Despite the billions of dollars Apple has spent on Siri, and the thousands of hours to program it, it’s still hard to have a decent conversation with it. (Sorely lacking, too, is a general code of ethics to try to prevent such issues as breaches of user privacy and racist bots.) But, as break- throughs such as Google Duplex, a human-sounding phone bot, show, machines learn really fast. Today, single-purpose bots can understand our focused, transactional intents. It’s only a matter of time before bots understand them all.

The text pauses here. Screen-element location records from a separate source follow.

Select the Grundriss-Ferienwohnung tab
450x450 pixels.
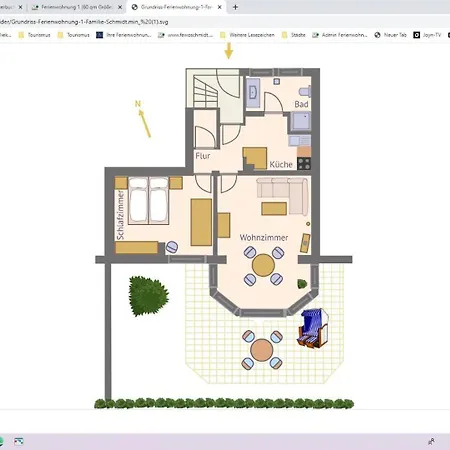[x=177, y=7]
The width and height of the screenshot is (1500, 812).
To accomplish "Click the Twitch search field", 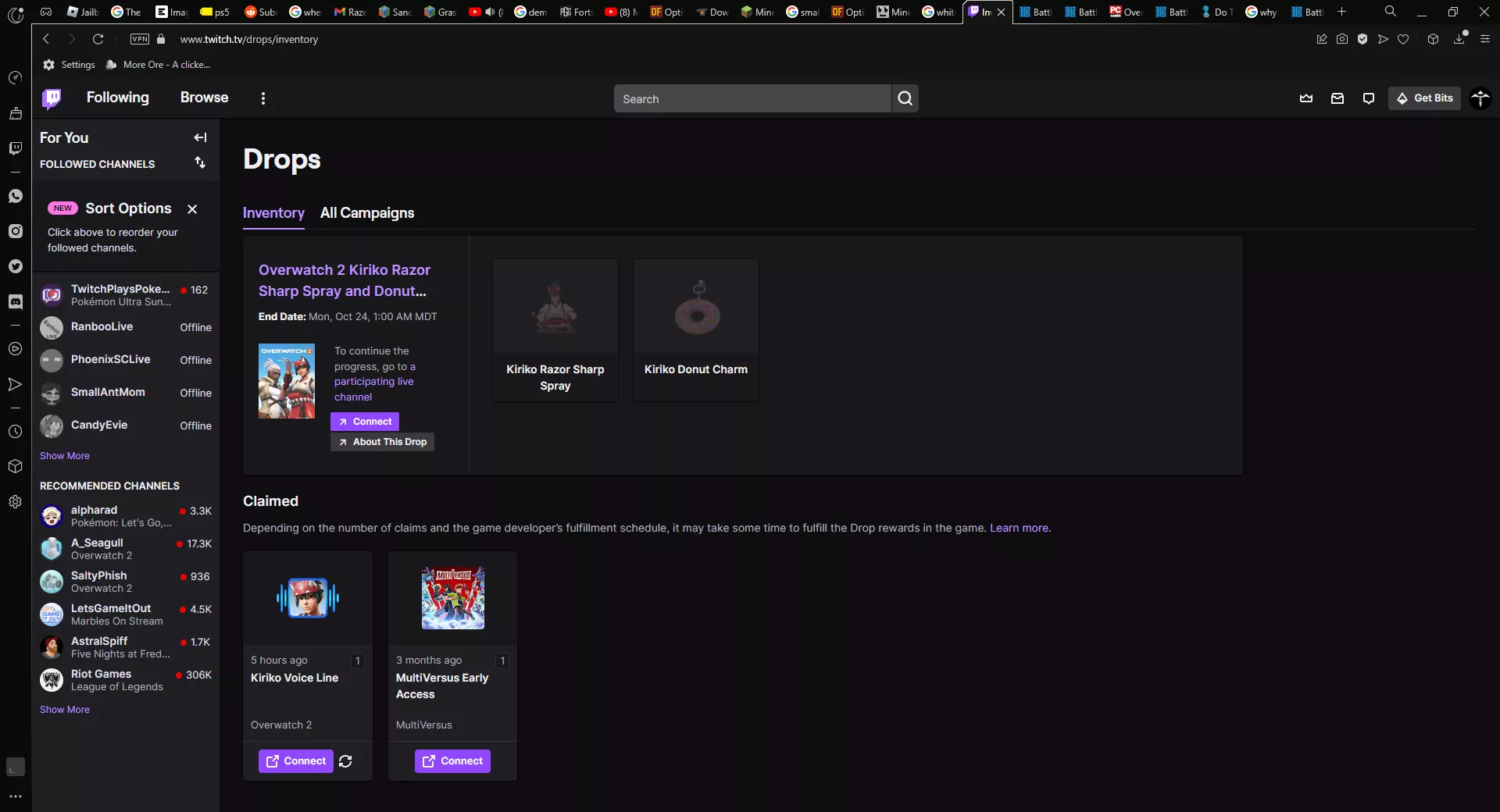I will pos(750,98).
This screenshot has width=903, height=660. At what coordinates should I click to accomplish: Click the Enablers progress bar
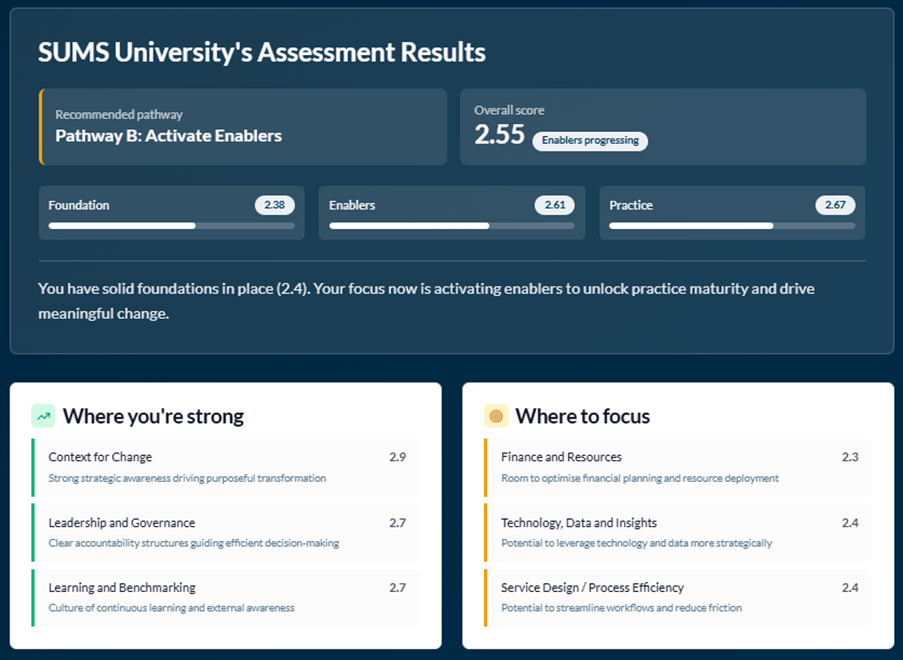[452, 226]
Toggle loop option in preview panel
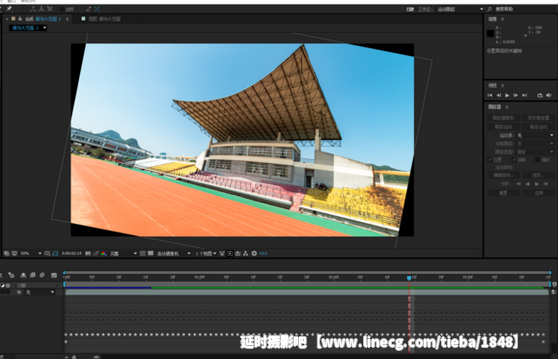This screenshot has height=361, width=559. [x=540, y=96]
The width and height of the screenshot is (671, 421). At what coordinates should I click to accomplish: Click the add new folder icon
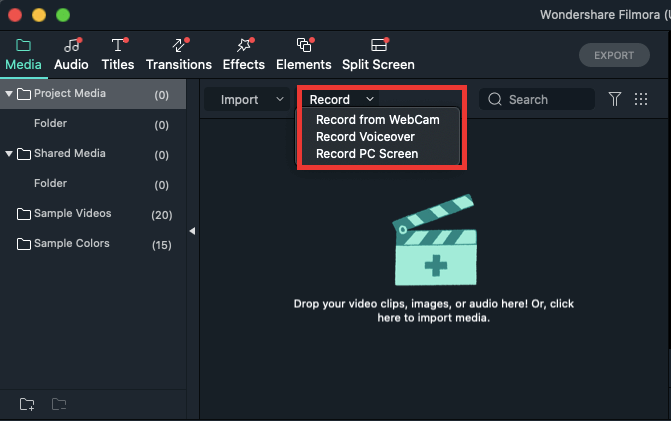coord(28,404)
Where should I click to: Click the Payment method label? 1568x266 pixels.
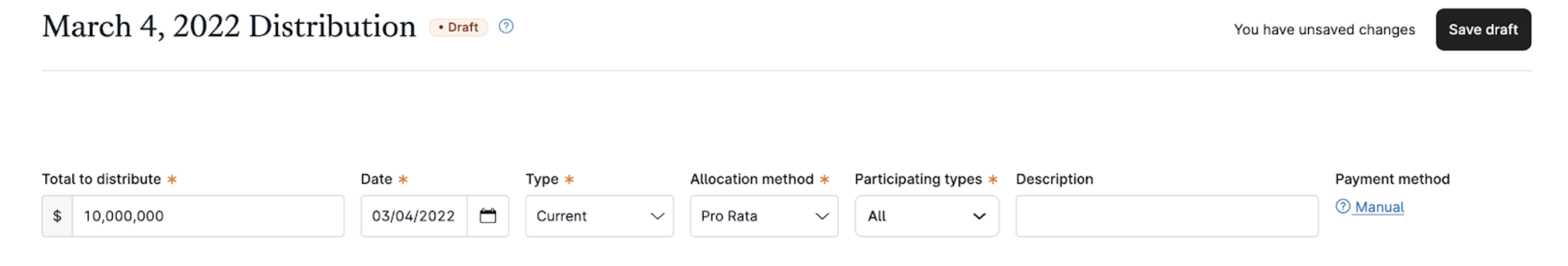tap(1392, 179)
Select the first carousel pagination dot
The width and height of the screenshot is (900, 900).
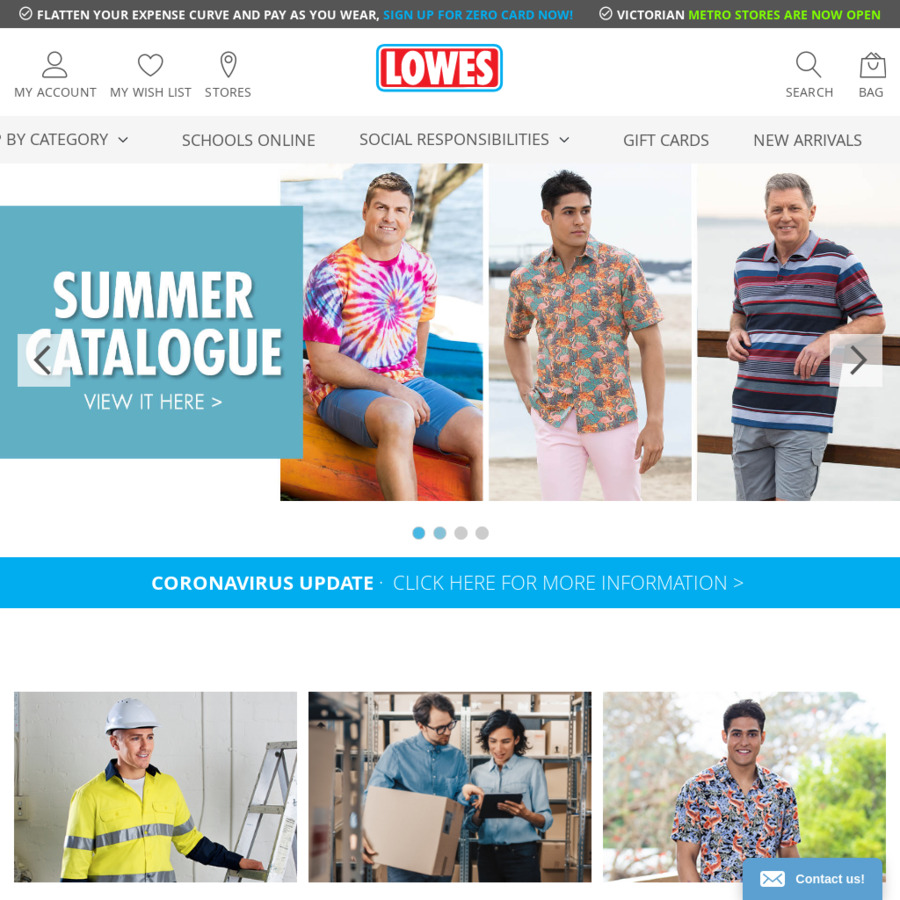418,533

Until then, bots will continue to listen and suggest actions from our phones, wearables, appliances and cars. Serving as the front end for powerful AI systems, bots listen, speak and recommend. And we speak right back in an interaction so seamless that marketers are actually using the word delightful to describe the relationship between us and bots. For once, they might be using the word accurately. ca
HOW BOTS WORK
A simple explanation
Ask a simple question, get a simple answer. That’s the promise of bots like Siri, Cortana, Bixby and Google Assistant. But there’s nothing simple about it. Ask “What’s the weather in San Francisco?” and behind the scenes, some extremely sophisticated technology goes to work. For the bot to understand you, it invokes an API service call to perform automated speech recognition. (API stands for application programming interface, a set of protocols used to build and interact with software.) The bot listens to what you say and finds the answer for “What’s the weather in San Francisco?” Then it uses a natural language processing API to look for intent. In other words, the bot queries an AI system, “What did the user just ask me?” Next, it connects to a weather service API and finds the data to answer that question. In this case: “Partly cloudy.” To transform the data into speech, the bot invokes a text-to-speech API service call. Finally, you hear the answer: “It’s partly cloudy in San Francisco.” All told, the bot sits between the user and at least five separate API service calls.